I thought you were a KVH supporter or are you just pointing something out???..Did iverson hate him as well??


----------



## Rashidi (Oct 2, 2003)

Pointing something out.

I do find it funny that KVH has been a lot more productive than Glenn Robinson, which wasn't really too hard to predict actually. You'd have to be crazy to think Big Dog was going to get more shots than Van Horn was.


----------



## SirHinn (Feb 9, 2003)

How can you say Van Horn has been more productive then Robinson?? Robinson just recently got healthy and has played in what, a total of 10 games this year? So perhaps its best to wait another 20 games or so to determine that.


----------



## krob (Jul 6, 2002)

is it just me or do frankie and kvh have good games at teh same time?


----------



## Fordy74 (May 22, 2002)

> Originally posted by <b>krob</b>!
> is it just me or do frankie and kvh have good games at teh same time?


Well the last 2 nights that is certainly true!!! I hope they both keep it up!!


----------



## Rashidi (Oct 2, 2003)

> How can you say Van Horn has been more productive then Robinson?? Robinson just recently got healthy and has played in what, a total of 10 games this year?


Robinson hasn't been particularly effective in those games, and they are a bit similar. G-Rob is also a horrible defender. G-Rob is also turnover prone.


----------



## Fordy74 (May 22, 2002)

Id rather have KVH than Robinson..


----------



## Jmonty580 (Jun 20, 2003)

KVH has now scored 20+ points in 4 straight games now, his best run so far. Hopefully he can keep it up now for our game aginst the rejuvinated Orlando team. Frankie did his thing, Dice did his, Thomas held it down, Houston did the usal, it was a good win. 

What ever happened to Doleac he hasnt been getting to much pt lately. Maybe he will be traded soon?


----------



## Northpole (Aug 31, 2003)

Probably that no-trade thing from Layden. Chaney probably felt obligated to play him as he isn't going to go anywhere.


----------



## Rashidi (Oct 2, 2003)

What happened to Doleac? Easy.

He is basically a crappy version of Kurt Thomas. The only offensive moves both have are mid-range jumpers, and Kurt is just a better defender and rebounder. The Knicks have been playing KT at center when McDyess is in. Throw in Mutombo, and there's really not much reason to use Doleac unless it warrants it. Doleac's PT had gone down before Layden had been canned, he hasn't played much since Dyess came back.


----------



## Knicks Junkie (Aug 21, 2003)

> Originally posted by <b>Rashidi</b>!
> Robinson hasn't been particularly effective in those games, and they are a bit similar. G-Rob is also a horrible defender. G-Rob is also turnover prone.

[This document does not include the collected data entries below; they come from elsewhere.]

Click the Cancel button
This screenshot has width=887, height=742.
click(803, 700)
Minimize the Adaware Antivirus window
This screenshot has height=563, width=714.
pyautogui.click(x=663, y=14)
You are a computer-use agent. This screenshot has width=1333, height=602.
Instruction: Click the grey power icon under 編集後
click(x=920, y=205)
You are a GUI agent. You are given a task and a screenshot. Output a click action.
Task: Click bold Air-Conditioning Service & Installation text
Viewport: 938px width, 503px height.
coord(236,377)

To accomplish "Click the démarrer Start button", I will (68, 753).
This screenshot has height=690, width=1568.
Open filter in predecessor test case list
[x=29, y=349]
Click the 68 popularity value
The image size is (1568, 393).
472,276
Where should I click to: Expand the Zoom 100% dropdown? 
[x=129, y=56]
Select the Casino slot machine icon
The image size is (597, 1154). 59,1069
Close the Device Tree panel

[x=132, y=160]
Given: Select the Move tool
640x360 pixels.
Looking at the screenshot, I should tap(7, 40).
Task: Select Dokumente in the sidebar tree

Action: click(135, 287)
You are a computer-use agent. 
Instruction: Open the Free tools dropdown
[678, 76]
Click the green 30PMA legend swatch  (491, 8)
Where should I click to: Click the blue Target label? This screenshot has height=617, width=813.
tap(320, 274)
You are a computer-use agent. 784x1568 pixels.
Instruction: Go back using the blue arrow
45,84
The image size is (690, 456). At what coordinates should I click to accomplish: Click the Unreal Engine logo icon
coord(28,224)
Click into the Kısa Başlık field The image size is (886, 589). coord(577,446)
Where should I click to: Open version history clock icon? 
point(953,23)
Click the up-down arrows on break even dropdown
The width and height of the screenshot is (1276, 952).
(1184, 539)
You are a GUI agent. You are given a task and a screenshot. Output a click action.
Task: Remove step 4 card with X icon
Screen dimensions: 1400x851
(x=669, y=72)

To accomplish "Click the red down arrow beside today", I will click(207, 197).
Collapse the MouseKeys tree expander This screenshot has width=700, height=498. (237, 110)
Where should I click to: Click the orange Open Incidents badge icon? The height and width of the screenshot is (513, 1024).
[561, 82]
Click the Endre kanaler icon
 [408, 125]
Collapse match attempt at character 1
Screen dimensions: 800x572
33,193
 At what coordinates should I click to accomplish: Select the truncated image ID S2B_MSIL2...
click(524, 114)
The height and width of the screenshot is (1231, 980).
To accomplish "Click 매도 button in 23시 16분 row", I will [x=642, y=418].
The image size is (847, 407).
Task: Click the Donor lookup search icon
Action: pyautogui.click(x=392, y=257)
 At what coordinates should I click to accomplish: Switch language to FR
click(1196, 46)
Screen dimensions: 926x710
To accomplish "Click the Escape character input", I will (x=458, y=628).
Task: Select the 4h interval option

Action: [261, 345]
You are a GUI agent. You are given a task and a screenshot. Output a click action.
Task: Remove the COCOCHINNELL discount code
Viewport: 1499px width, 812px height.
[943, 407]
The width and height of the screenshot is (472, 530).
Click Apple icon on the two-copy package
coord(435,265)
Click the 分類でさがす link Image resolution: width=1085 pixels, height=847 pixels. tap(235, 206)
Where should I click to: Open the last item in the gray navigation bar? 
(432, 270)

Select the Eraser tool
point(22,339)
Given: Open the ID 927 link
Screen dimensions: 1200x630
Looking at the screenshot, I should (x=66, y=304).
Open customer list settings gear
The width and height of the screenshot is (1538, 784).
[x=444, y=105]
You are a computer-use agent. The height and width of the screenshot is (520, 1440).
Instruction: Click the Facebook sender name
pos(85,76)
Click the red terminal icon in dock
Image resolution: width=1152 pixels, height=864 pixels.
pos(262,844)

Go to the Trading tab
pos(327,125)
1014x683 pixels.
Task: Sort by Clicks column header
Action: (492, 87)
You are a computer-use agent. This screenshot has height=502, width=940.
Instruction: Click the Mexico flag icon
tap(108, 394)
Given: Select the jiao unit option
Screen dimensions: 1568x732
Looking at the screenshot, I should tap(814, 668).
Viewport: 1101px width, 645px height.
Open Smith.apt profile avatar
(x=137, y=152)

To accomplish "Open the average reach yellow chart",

Off-topic, but this guy I know, who is a hardcore Denver Nuggets fan, thinks Carmelo Anthony will follow the career path of Glenn Robinson and compares Carmelo to him in a negative way. He calls them selfish players who do not play defense. I think this guy is way off base, but I have not seen many Nuggets games. Do you think this is true?


----------



## Rashidi (Oct 2, 2003)

Melo is closer to Jamal Mashburn than Glenn Robinson.

Mashburn can post up, shoot, has handle, and can pass.

Robinson is a black hole. 

All three have similar defensive skills (few).

Melo is averaging 3 assists per game right now, not bad for a 19 year old rookie SF. In comparision, Richard Jefferson didn't start averaging 3 assists until this season (his 3rd, not including college).


----------



## truth (Jul 16, 2002)

i also think KVH plays much better when Frank plays...I think the Knicks will also play much better....We deperately need a penetrator who can break down the D...Frank apparently has what it takes..Now h needs consistency and a coach who gives him a vote of confidence


----------



## Rashidi (Oct 2, 2003)

I think it's more that KVH is over his knee injury.

If all it took were a penetrator to make him get 20 points every night, then he'd still be in Jersey (Marbury and Kidd) or Philly (Iverson). They aren't doing things any differently than F-Will.


----------